■ **Task item**:
Here are some records; return them all exactly.

■ **Source data**:
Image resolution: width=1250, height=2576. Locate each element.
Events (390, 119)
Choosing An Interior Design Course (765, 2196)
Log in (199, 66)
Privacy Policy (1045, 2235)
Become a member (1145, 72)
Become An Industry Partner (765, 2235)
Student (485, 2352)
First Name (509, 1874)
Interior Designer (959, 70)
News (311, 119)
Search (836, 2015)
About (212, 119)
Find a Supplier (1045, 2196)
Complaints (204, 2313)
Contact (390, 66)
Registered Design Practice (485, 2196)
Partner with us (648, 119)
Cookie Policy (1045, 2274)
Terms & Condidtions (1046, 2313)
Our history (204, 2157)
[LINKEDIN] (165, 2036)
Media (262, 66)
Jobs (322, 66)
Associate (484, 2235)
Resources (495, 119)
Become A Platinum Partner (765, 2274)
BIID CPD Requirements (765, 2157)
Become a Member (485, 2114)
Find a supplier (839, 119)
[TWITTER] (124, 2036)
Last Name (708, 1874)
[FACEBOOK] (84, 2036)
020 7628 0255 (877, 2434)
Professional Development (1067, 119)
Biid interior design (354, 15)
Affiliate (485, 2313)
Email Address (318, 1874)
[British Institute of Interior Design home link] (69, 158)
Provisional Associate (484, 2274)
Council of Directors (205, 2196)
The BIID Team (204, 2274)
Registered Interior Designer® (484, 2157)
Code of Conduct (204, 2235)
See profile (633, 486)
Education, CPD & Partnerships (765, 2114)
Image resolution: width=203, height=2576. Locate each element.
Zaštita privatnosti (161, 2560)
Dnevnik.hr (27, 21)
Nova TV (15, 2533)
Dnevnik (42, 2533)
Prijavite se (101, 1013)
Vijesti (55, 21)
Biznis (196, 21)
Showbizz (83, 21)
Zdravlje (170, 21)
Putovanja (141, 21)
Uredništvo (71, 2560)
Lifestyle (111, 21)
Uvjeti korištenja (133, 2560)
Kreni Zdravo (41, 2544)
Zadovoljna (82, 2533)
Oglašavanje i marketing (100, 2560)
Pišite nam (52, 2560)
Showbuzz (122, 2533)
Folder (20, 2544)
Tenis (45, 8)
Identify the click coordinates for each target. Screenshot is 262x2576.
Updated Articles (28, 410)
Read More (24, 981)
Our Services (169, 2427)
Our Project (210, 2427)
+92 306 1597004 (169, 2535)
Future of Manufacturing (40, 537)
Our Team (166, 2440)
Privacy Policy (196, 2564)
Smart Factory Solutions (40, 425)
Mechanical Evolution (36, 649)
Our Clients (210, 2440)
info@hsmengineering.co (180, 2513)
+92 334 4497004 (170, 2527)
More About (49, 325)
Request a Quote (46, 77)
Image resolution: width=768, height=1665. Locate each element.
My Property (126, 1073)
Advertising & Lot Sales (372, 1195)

■ **Exercise answer**:
Image resolution: width=1250, height=2576. Locate each element.
Events (390, 119)
Choosing An Interior Design Course (765, 2196)
Log in (199, 66)
Privacy Policy (1045, 2235)
Become a member (1145, 72)
Become An Industry Partner (765, 2235)
Student (485, 2352)
First Name (509, 1874)
Interior Designer (959, 70)
News (311, 119)
Search (836, 2015)
About (212, 119)
Find a Supplier (1045, 2196)
Complaints (204, 2313)
Contact (390, 66)
Registered Design Practice (485, 2196)
Partner with us (648, 119)
Cookie Policy (1045, 2274)
Terms & Condidtions (1046, 2313)
Our history (204, 2157)
[LINKEDIN] (165, 2036)
Media (262, 66)
Jobs (322, 66)
Associate (484, 2235)
Resources (495, 119)
Become A Platinum Partner (765, 2274)
BIID CPD Requirements (765, 2157)
Become a Member (485, 2114)
Find a supplier (839, 119)
[TWITTER] (124, 2036)
Last Name (708, 1874)
[FACEBOOK] (84, 2036)
020 7628 0255 (877, 2434)
Professional Development (1067, 119)
Biid interior design (354, 15)
Affiliate (485, 2313)
Email Address (318, 1874)
[British Institute of Interior Design home link] (69, 158)
Provisional Associate (484, 2274)
Council of Directors (205, 2196)
The BIID Team (204, 2274)
Registered Interior Designer® (484, 2157)
Code of Conduct (204, 2235)
See profile (633, 486)
Education, CPD & Partnerships (765, 2114)
Image resolution: width=203, height=2576. Locate each element.
Zaštita privatnosti (161, 2560)
Dnevnik.hr (27, 21)
Nova TV (15, 2533)
Dnevnik (42, 2533)
Prijavite se (101, 1013)
Vijesti (55, 21)
Biznis (196, 21)
Showbizz (83, 21)
Zdravlje (170, 21)
Putovanja (141, 21)
Uredništvo (71, 2560)
Lifestyle (111, 21)
Uvjeti korištenja (133, 2560)
Kreni Zdravo (41, 2544)
Zadovoljna (82, 2533)
Oglašavanje i marketing (100, 2560)
Pišite nam (52, 2560)
Showbuzz (122, 2533)
Folder (20, 2544)
Tenis (45, 8)
Identify the click coordinates for each target. Screenshot is 262x2576.
Updated Articles (28, 410)
Read More (24, 981)
Our Services (169, 2427)
Our Project (210, 2427)
+92 306 1597004 (169, 2535)
Future of Manufacturing (40, 537)
Our Team (166, 2440)
Privacy Policy (196, 2564)
Smart Factory Solutions (40, 425)
Mechanical Evolution (36, 649)
Our Clients (210, 2440)
info@hsmengineering.co (180, 2513)
+92 334 4497004 (170, 2527)
More About (49, 325)
Request a Quote (46, 77)
Image resolution: width=768, height=1665. Locate each element.
My Property (126, 1073)
Advertising & Lot Sales (372, 1195)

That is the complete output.